Ten Beauties of Winter
- Author Joshua Ellison
- Published February 13, 2012
- Word count 595
Winter has its ups and downs, whilst we’re treated with festive cheer and an excuse to eat all the food we can stomach, we must also suffer cold weather and darkened days. But, while the sun may be dimmed, gardens have never been brighter and here are ten reasons why:
- Cornus alba ‘Sibirica’
Otherwise known as Red-barked Dogwood, no pun intended, this cultivar has been granted the esteemed honour of Award of Garden Merit, based on its beauty and hardiness despite a very low level of maintenance. Grown in full sun it will yield bright red bark and need only be trimmed once every spring to provide best results.
- Salix alba ‘Vitellina’
This large deciduous willow will provide flowers in the form of catkins and and pale green foliage, not to mention an imposing figure in the garden as they can reach heights of up to 30m. But the beauty of this tree becomes apparent in winter when the stems take on a deep golden yellow colour.
- Rubus cockburnianus
Also known as the White-Stemmed Bramble, Rubus is a highly durable upright hedge that is at its best in the winter months, providing an understated purple/white colour scheme on its thorny stems. On a side note, this species also performs as filler for empty spaces in your garden with lush green summer foliage.

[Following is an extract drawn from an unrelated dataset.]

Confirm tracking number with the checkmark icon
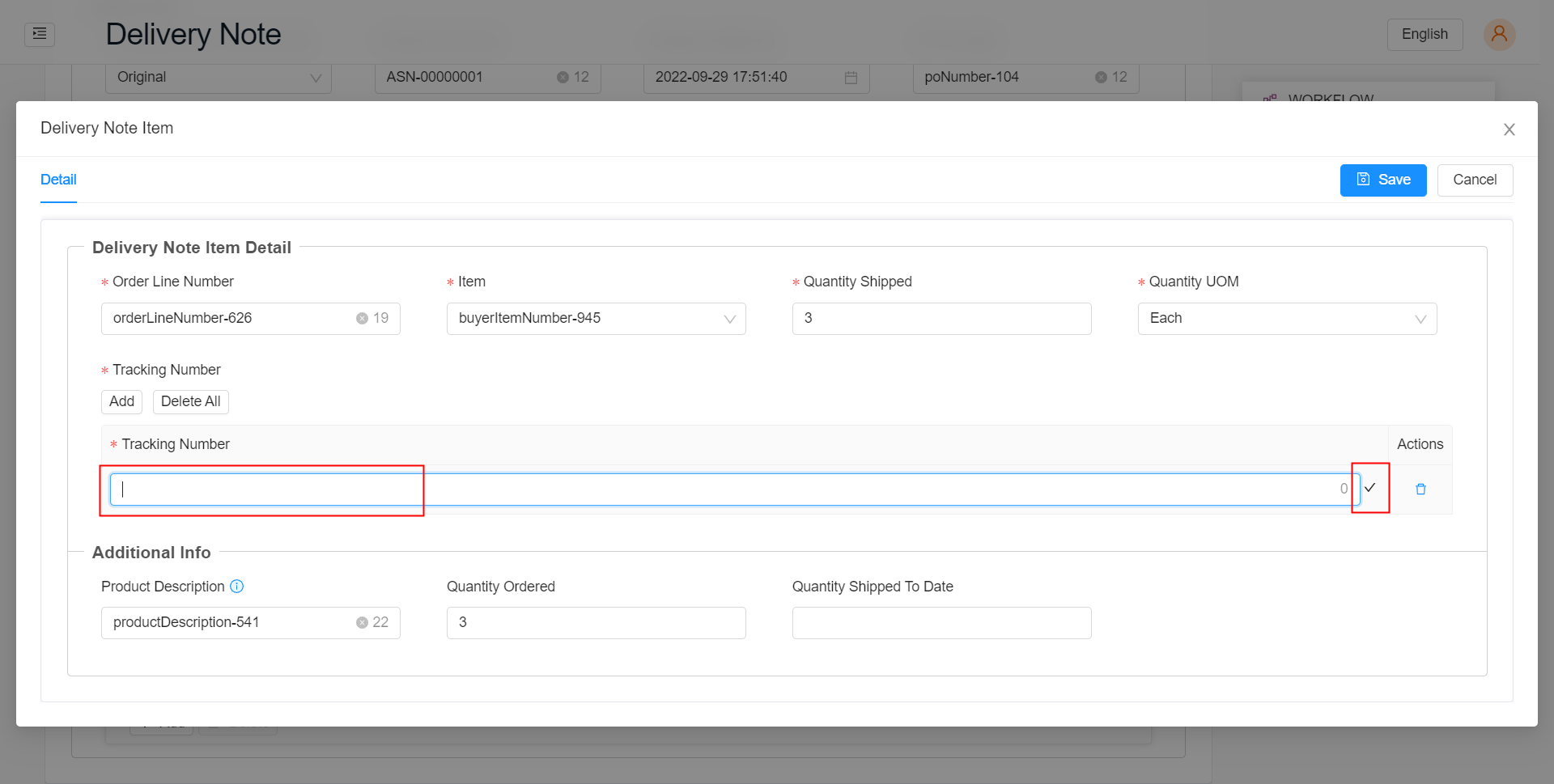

- Callicarpa bodinieri ‘Profusion’
Not to be confused with its ‘giraldii’ variant, this violet coloured berry has none of the symbiotic requirements that made the aforementioned cultivar such a tricky customer. Capable of thriving on its own, this vibrant fruiting shrub should be a definite consideration for your winter garden.
- Pernettya mucronata
This evergreen shrub will perform best in any acidic soil with a bit of sunlight, it is compact and thus not a threat to the early blooming plants of spring and throughout the winter will fruit with large white, red or purple berries.
Pyracantha is a large, thorny, evergreen shrub that will complement the list so far with further crimson, orange or yellow fruit and the promise of white flowers in the summer. They are also a sizeable investment in beauty as they can grow up to 6m tall, but can also be pruned to form a dense, impenetrable hedge.
- Erica carnea
The beauty of this cultivar, aside from its soon to become apparent aesthetic, is how extremely hardy it is. Able to flourish in almost any soil type or weather, it is a good fall back option. So durable are they, that they will happily flower through snow and frost, not to mention smother weeds whilst only requiring attention every few years. Flowers come in white, mauve or pink and foliage can also range from darkest emerald to lime green.
- Hamamelis mollis
The Chinese Witch Hazel will provide gorgeous, fragrant yellow, orange or red flowers in the December to February period and thus is ideal for a winter garden and for cutting for indoors. Best to provide a layer of silt or gravel in order to help its root growth by ensuring well drained soil.
- Mahonia japonica ‘Charity’
Similarly to the Witch Hazel, the ‘Charity’ cultivar of this already popular Mahonia will provide a fragrant dash of yellow to your winter canvas not to mention a brutal beauty with its spiky green foliage. The blue tits love them too!
- Viburnum bodnantense
Treated to a rich, loamy soil, there are few winter blooms that can match Viburnum’s ‘Dawn’ cultivar for beauty or perfume, bearing tight clusters of pink and white flowers with the bonus of a fine scent.